## DOCUMENT PASSAGE:
So that's the good stuff with the bill. So what's the bad stuff?

  1. Creates two new bureaucracies -- the bureaucracy for the new public option, and the bureaucracy to manage the private group coverage pool. This is going to cost money.
  2. The tax on employers who are not currently providing health insurance for their workers is going to be inadequate to cover the cost of the subsidies. This is going to require a general tax increase to handle the subsidy problem.
  3. The experience with MassCare shows that this is a massive give-away of public funds to the private insurers if the "public option" is eviscerated by either making its benefits too low or eliminating it altogether.
  4. Maintains the multiple "healthcare ghettos" (Medicare, Medicaid, TriCare, VA, S-CHIP, ...) that allow pitting one group of healthcare recipients against another in competition for scarce healthcare funds. This nation has had plenty of experience with Separate But Equal in the past, and it works no better for healthcare than it worked for education. The least politically powerful group -- blacks in the segregation era, or the poor in today's era -- always end up the losers despite all the protestations of great intentions. If we are not all part of same healthcare system, we cannot work together to solve its problems -- we end up divided against each other instead.

## QUESTIONS TO ANSWER:
1. List every program the health care bill passage names as one of the "healthcare ghettos."
2. Extend the passage on the health care bill's drawbacks with the next part, picking up after its fourth point.

## PROVIDED MATERIAL:

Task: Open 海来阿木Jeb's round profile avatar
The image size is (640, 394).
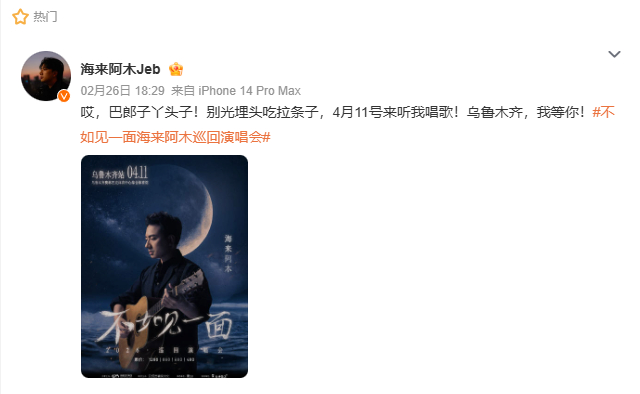Action: 46,76
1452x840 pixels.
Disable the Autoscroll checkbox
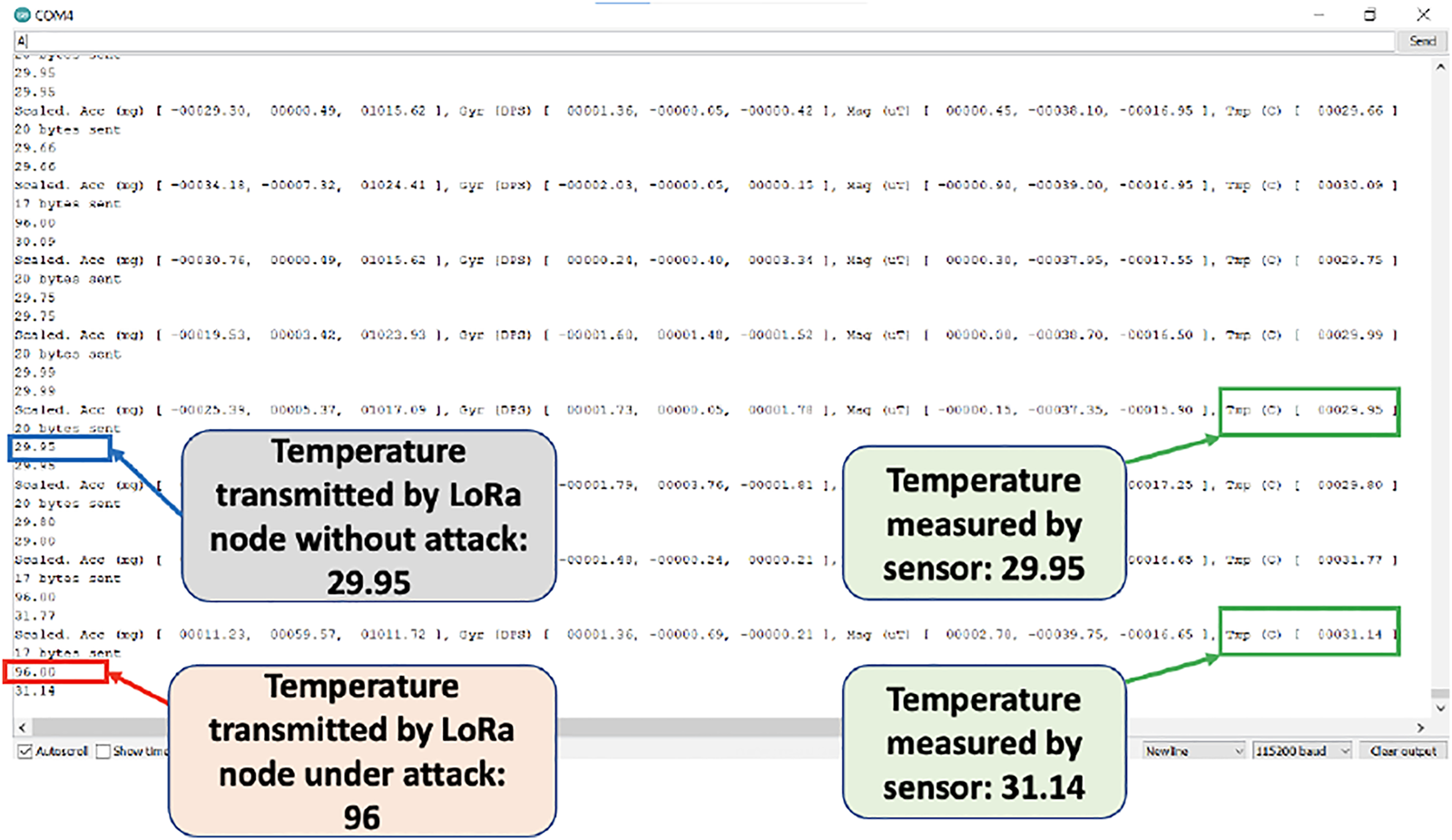coord(25,751)
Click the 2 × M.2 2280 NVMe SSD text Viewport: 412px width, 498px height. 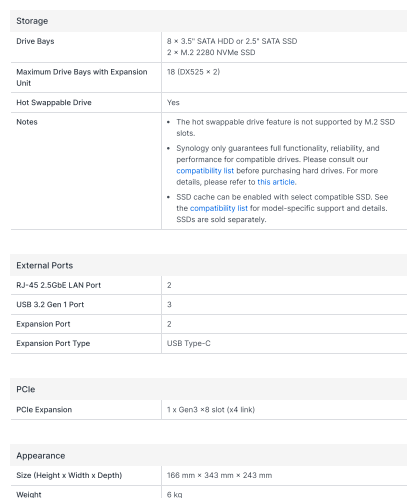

## TASK ANSWERS:
1. Medicare, Medicaid, TriCare, VA, S-CHIP

2.
  5. Because it does not improve the overall efficiency of the healthcare system, overall healthcare costs will *not* go down. Those of us who are insured will see our insurance costs go down somewhat, but this will be offset by the "deadbeat tax" on employers that do not provide insurance, and by the increased taxes necessary for the subsidies for the working poor and lower middle classes. In short, I, personally, will be paying less out of pocket for my healthcare, but the nation as a whole will still be paying an unsustainable 16.5% of its GDP for healthcare. The inability to drive down costs is inherent in the fragmented nature of our healthcare funding system. For example, the C-section rate has risen to over 30% because doctors get paid more if the woman gets a C-section, thus they automatically do a C-section if there's even a hint of distress. Yet this actually harms women rather than helps them, because recover from C-section is much longer than recovery from natural childbirth and has much greater chance of complications. But without a central body that coalesces all this information and can use it to stop doctors from "gaming" the system for more money, there's no way to know which doctors are doing this, much less stop them from doing it.
To sum it all up: The House proposal solves the access problem, but not the costs problem. While insurance rates are likely to go down due to the competition from the public option, the fragmented funding system will still not have sufficient clout to force providers to quit providing frivolous and unnecessary care, and thus overall health care costs will not change, just some of it will shift from insurance premiums to taxes (the higher taxes needed for the insurance subsidies).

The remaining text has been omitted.